2.      Meningkatnya pemecahan eritrosit. Untuk hal ini ada tiga mekanisme:

·         Hemolitik ekstravaskuler. Terjadi di dalam sel makrofag dari sistem retikuloendotelial, terutama di lien, hepar dan sumsum tulang karena sel ini mengandung enzim heme oxygenase. Lisis terjadi jika eritrosit mengalamai kerusakan, baik di membrannya, hemoglobinnya maupun fleksibilitasnya. Jika sel eritrosit dilisis oleh makrofag, ia akan pecah menjadi globin dan heme. Globin ini akan kembali disimpan sebagai cadangan, sedangkan heme nanti akan pecah lagi menjadi besi dan protoporfirin. Besi diangkut lagi untuk disimpan sebagai cadangan, akan tetapi protoforfirin tidak, ia akan terurai menjadi gas CO dan Bilirubin. Bilirubin jika di dalam darah akan berikatan dengan albumin membentuk bilirubin indirect (Bilirubin I), mengalami konjugasi di hepar menjadi bilirubin direct (bilirubin II), dieksresikan ke empedu sehingga meningkatkan sterkobilinogen di feses dan urobilinogen di urin.

·         Hemolitik intravaskuler. Terjadi di dalam sirkulasi. Jika eritrosit mengalami lisis, ia akan melepaskan hemoglobin bebas ke plasma, namun haptoglobin dan hemopektin akan mengikatnya dan menggiringnya ke sistem retikuloendotelial untuk dibersihkan.

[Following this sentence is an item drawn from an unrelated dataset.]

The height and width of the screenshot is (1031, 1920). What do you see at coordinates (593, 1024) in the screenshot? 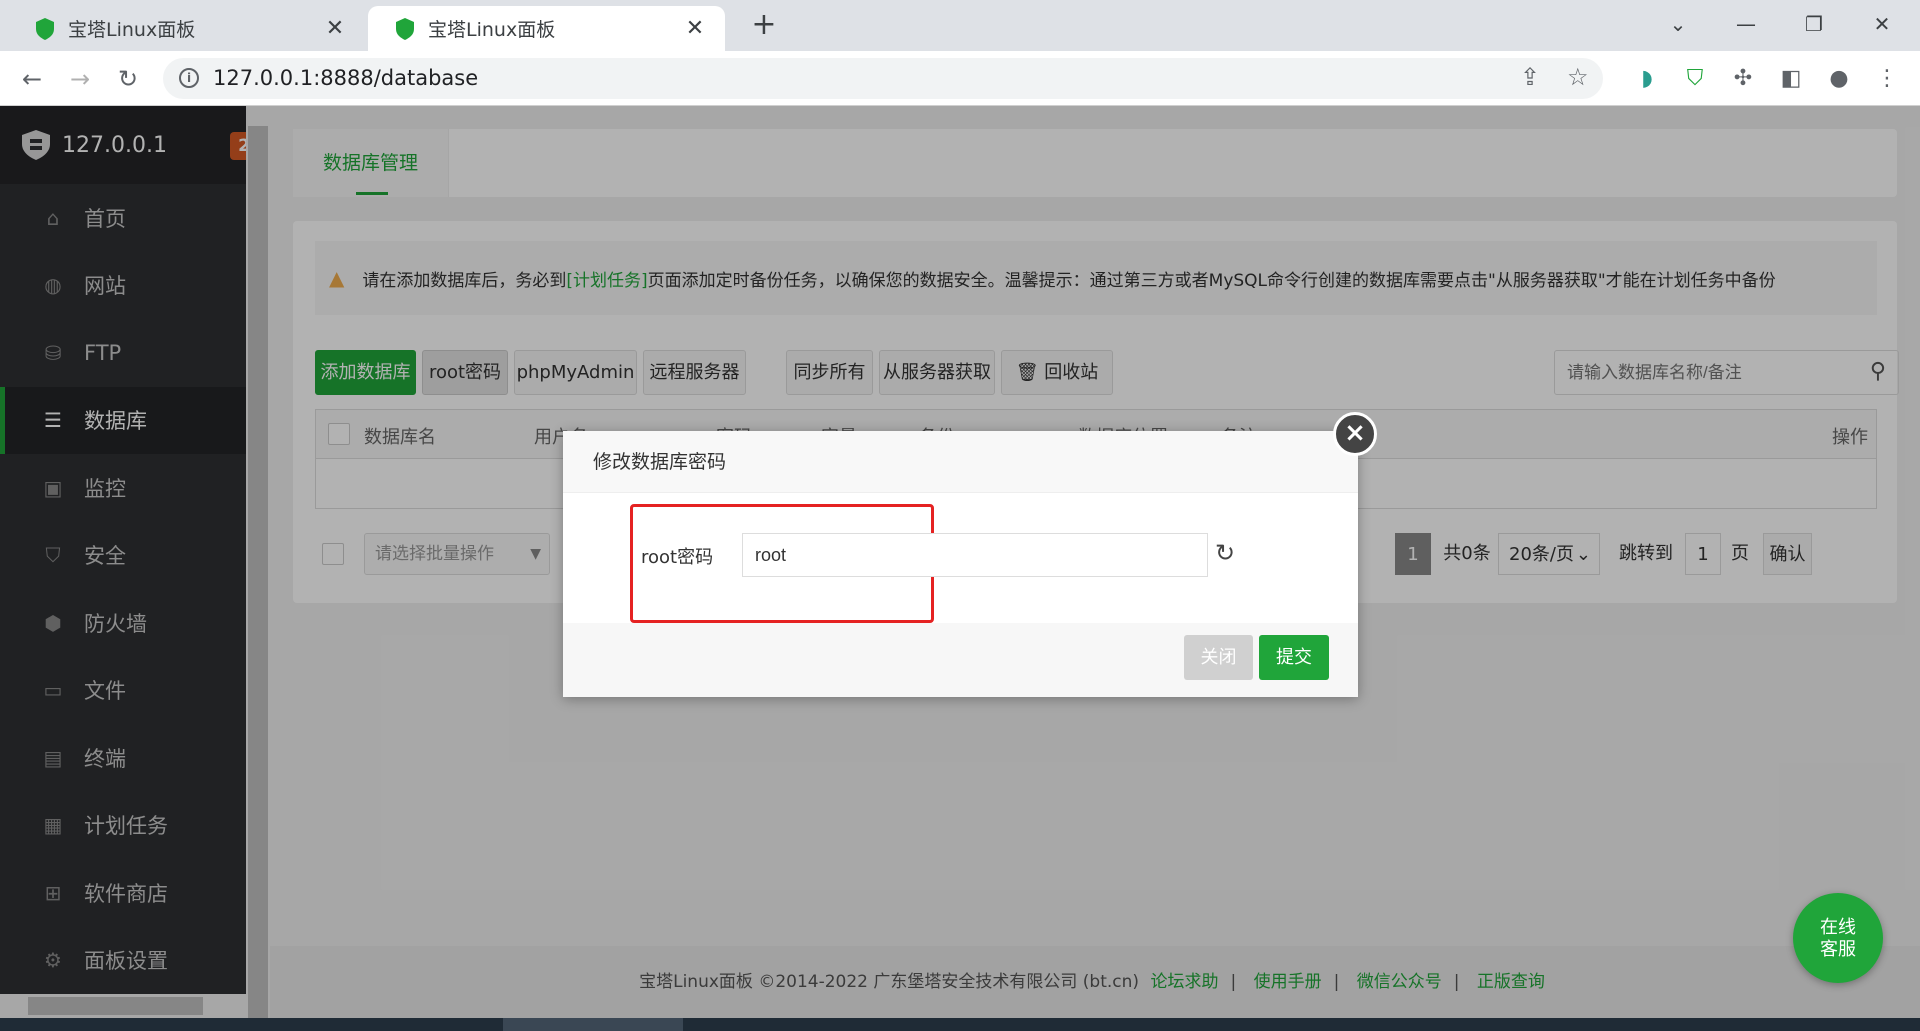
I see `taskbar-item` at bounding box center [593, 1024].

Namun jika hemolisisnya berat, jumlah haptoglobin maupun hemopektin tentunya akan menurun. Akibatnya, beredarlah hemoglobin bebas dalam darah (hemoglobinemia). Jika hal ini terjadi, Hb tsb akan teroksidasi menjadi methemoglobin, sehingga terjadi methemoglobinemia. Hemoglobin juga bisa lewat di glomerulus ginjal, hingga terjadi hemoglobinuria. Namun beberapa hemoglobin di tubulus ginjal nantinya juga akan diserap oleh sel-sel epitel, dan besinya akan disimpan dalam bentuk hemosiderin. Jika suatu saat epitel ini mengalami deskuamasi, maka hanyutlah hemosiderin tersebut ke urin sehingga terjadi hemosiderinuria, yg merupakan tanda hemolisis intravaskuler kronis.

·         Peningkatan hematopoiesis. Berkurangnya jumlah eritrosit di perifer akan memicu ginjal mengeluarkan eritropoietin untuk merangsang eritropoiesis di sumsum tulang. Sel-sel muda yang ada akan ‘dipaksa’ untuk dimatangkan sehingga terjadi peningkatan retikulosit (sel eritrosit muda) dalam darah, mengakibatkan polikromasia.

Manifestasi Klinis

-          Gejala umum: gejala anemia pada umumnya, Hb < 7g/dl.
-          Gejala hemolitik: diantaranya berupa ikterus akibat meningkatnya kadar bilirubin indirek 
dlm darah, tapi tidak di urin (acholuric jaundice); hepatomegali, splenomegali, kholelitiasis  
(batu empedu), ulkus dll.
-          Gejala penyakit dasar (penyebab) masing2 anemia hemolitik tsb.

Pengobatan
Pengobatan tergantung keadaan klinis dan penyebab hemolisisnya, namun secara umum ada 3:
1.      terapi gawat darurat; atasi syok, pertahankan keseimbangan cairan dan elektrolit, perbaiki fungsi ginjal. Jika berat perlu diberi transfusi namun dengan pengawasan ketat. Transfusi diberi berupa washed red cell untuk mengurangi beban antibodi. Selain itu juga diberi steroid parenteral dosis tinggi atau juga bisa hiperimun globulin untuk menekan aktivitas makrofag.
2.      terapi suportif-simptomatik; bertujuan untuk menekan proses hemolisis terutama di limpa dengan jalan splenektomi. Selain itu perlu juga diberi asam folat 0,15 – 0,3 mg/hari untuk mencegah krisis megaloblastik.
3.   terapi kausal; mengobati penyebab dari hemolisis, namun biasanya penyakit ini idiopatik dan herediter sehingga sulit untuk ditangani. Transplantasi sumsum tulang bisa dilakukan contohnya pada kasus thalassemia.